SET EXERCISE =>
Please restate the rows from the line containing "This screenshot has width=680, height=451." through the line containing "[x=304, y=280]", swapping "OK button" for "Done button" and changing nothing else. Leave the pictures out of the answer.
***
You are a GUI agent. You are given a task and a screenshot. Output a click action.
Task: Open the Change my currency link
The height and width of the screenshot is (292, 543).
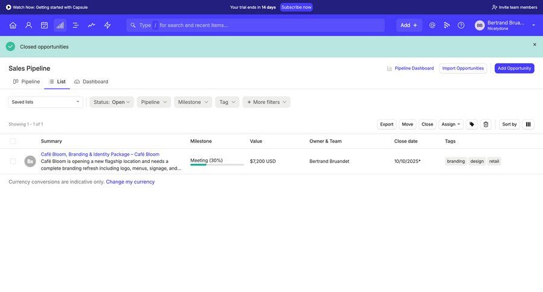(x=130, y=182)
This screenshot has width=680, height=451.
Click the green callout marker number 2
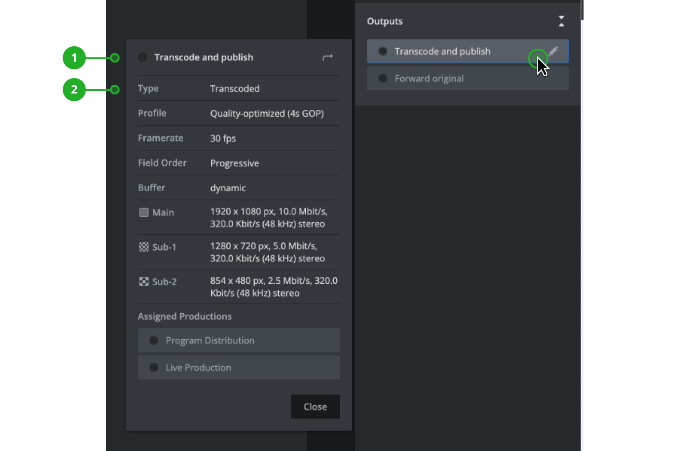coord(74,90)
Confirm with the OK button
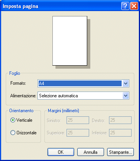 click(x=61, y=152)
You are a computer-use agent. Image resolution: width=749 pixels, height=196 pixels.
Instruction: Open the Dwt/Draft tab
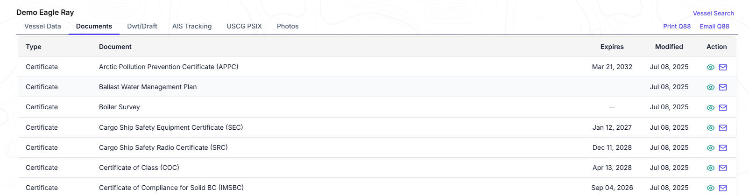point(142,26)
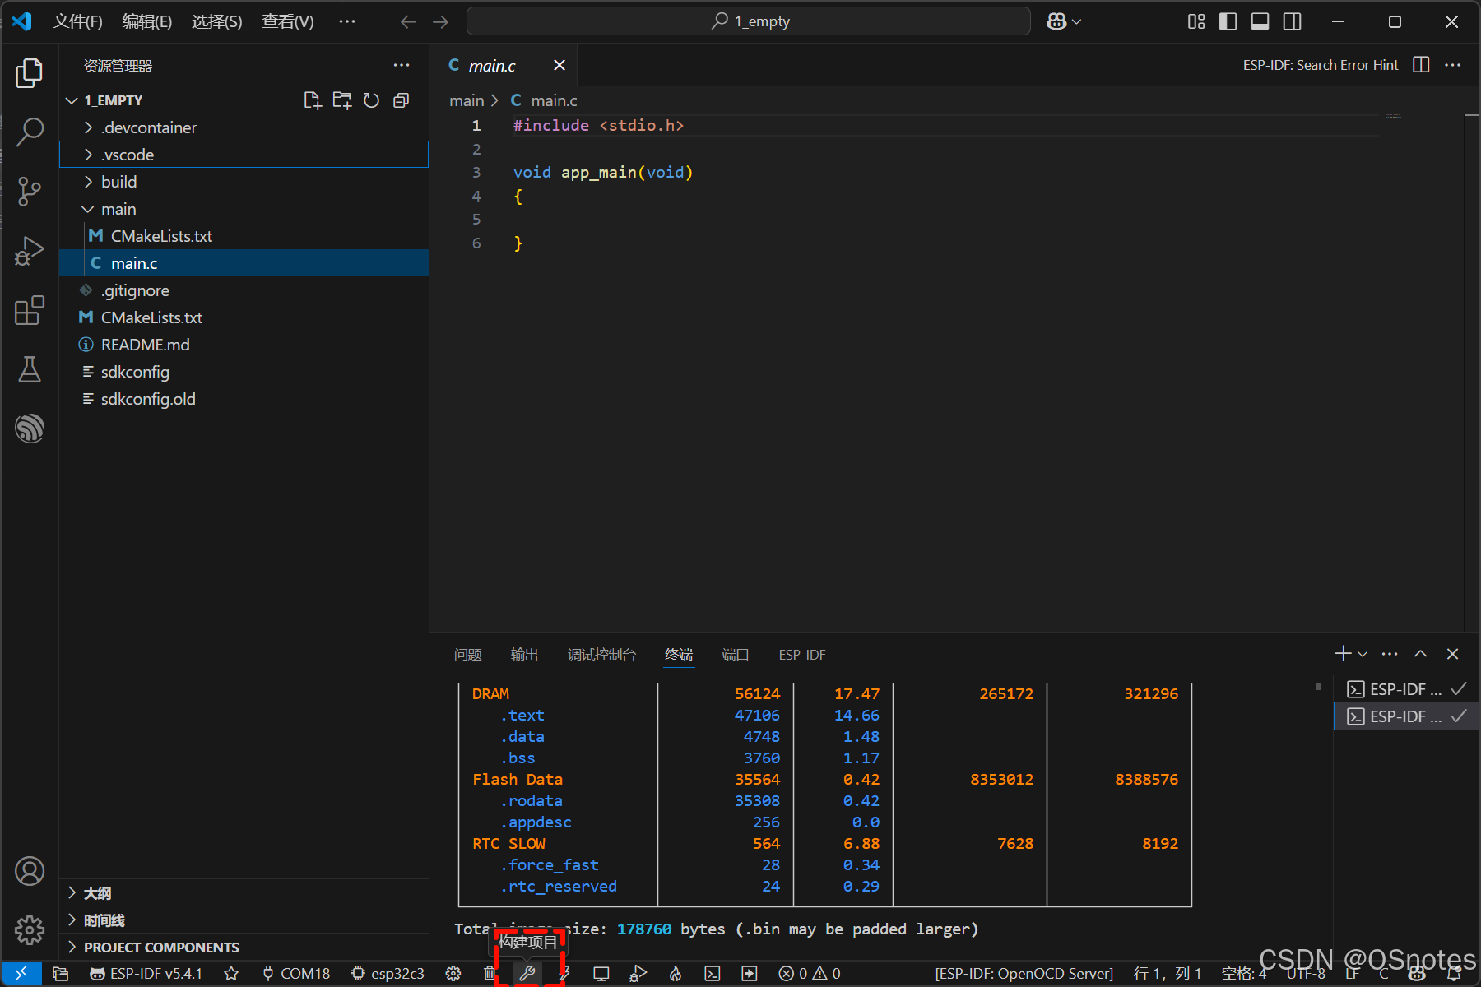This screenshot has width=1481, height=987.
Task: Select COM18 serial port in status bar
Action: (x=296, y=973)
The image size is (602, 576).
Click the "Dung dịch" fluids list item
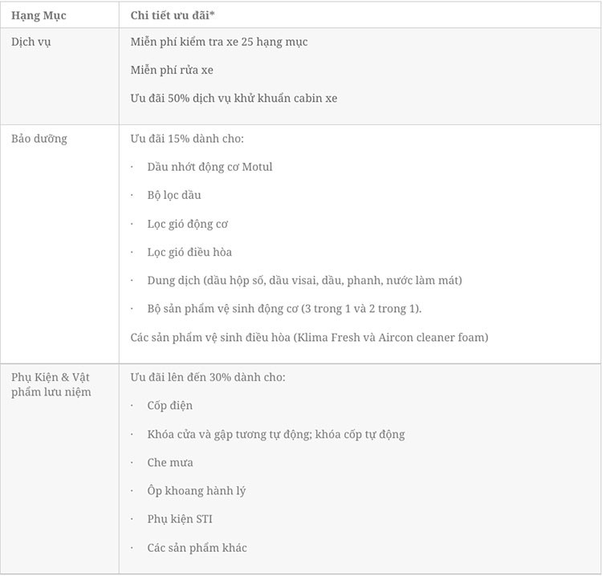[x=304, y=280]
***
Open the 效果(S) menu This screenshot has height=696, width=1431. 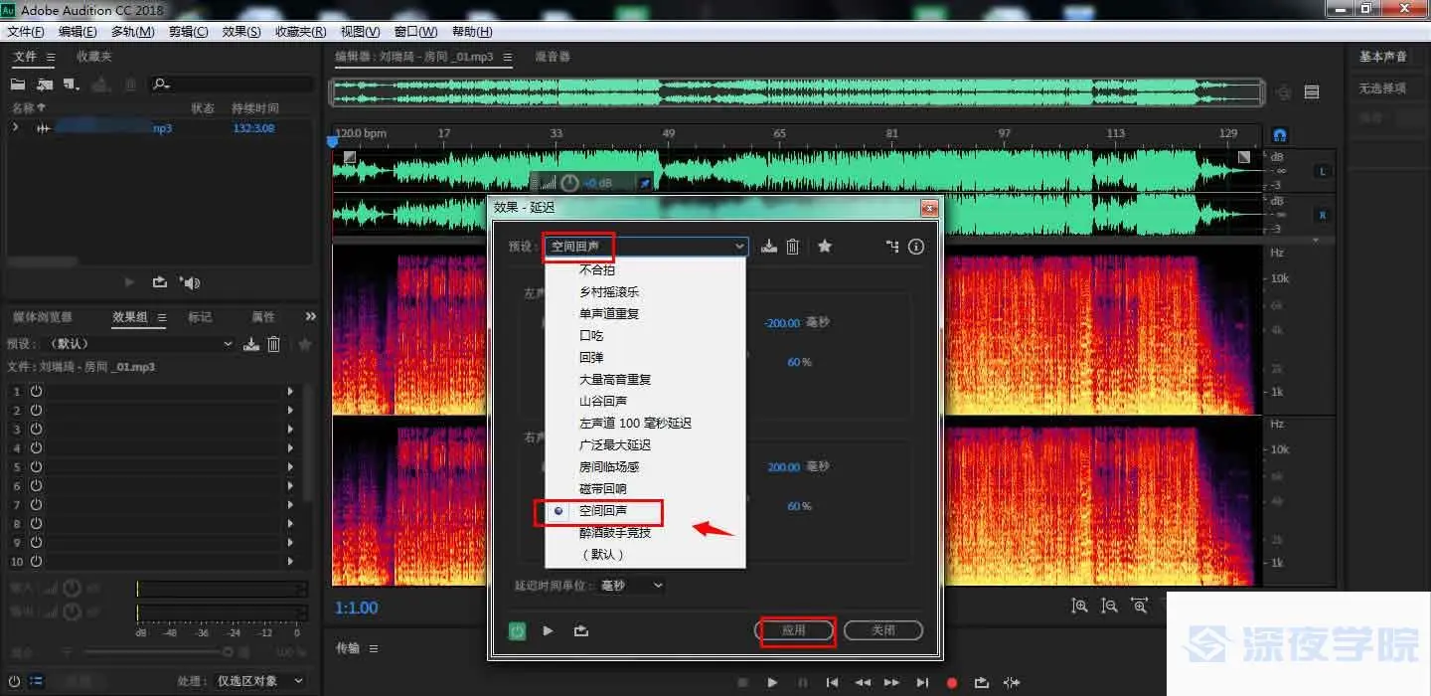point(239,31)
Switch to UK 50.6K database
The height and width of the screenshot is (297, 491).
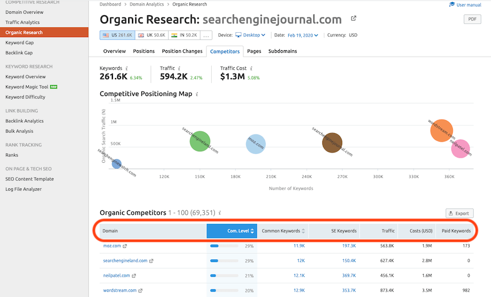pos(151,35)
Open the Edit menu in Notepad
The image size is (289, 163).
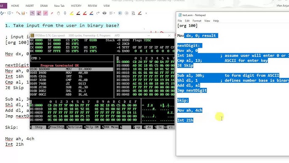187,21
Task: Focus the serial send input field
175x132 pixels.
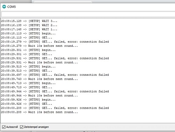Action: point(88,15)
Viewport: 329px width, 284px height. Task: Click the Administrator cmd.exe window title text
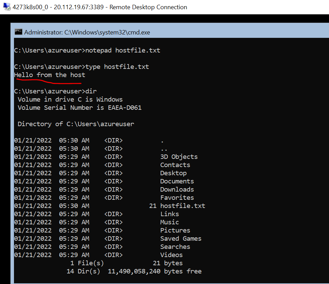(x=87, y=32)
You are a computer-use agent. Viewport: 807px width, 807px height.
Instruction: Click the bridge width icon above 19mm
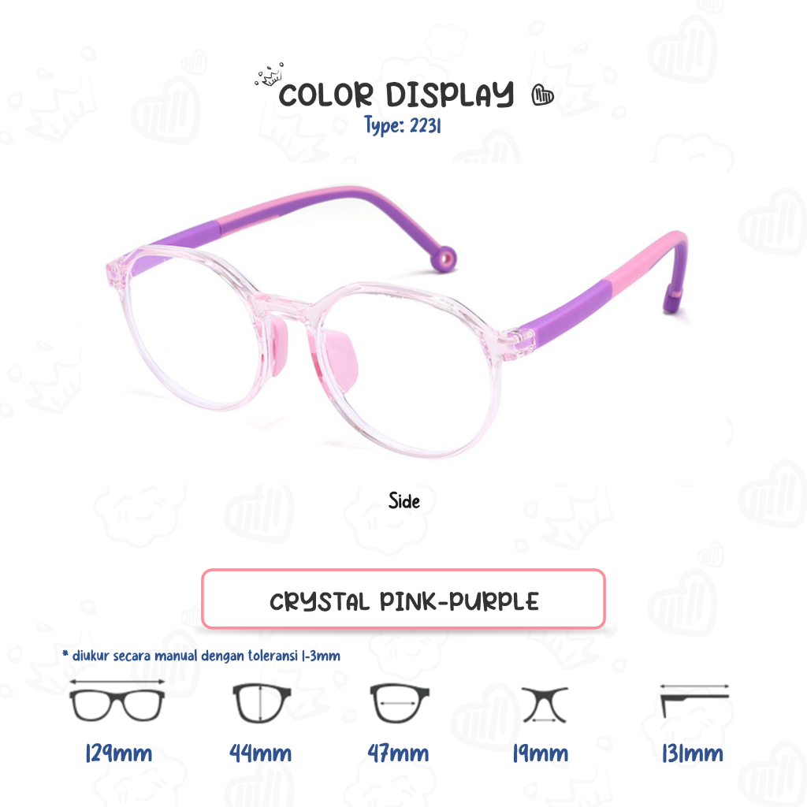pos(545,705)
***
THE ANSWER =>
This screenshot has width=680, height=451.
Click the green callout marker number 2
coord(74,90)
Confirm with the Done button
 click(x=61, y=152)
You are a computer-use agent. Image resolution: width=749 pixels, height=196 pixels.
Instruction: Open the Dwt/Draft tab
point(142,26)
This screenshot has width=1481, height=987.
Task: Select COM18 serial port in status bar
Action: (x=296, y=973)
The image size is (602, 576).
Click the "Dung dịch" fluids list item
[x=304, y=280]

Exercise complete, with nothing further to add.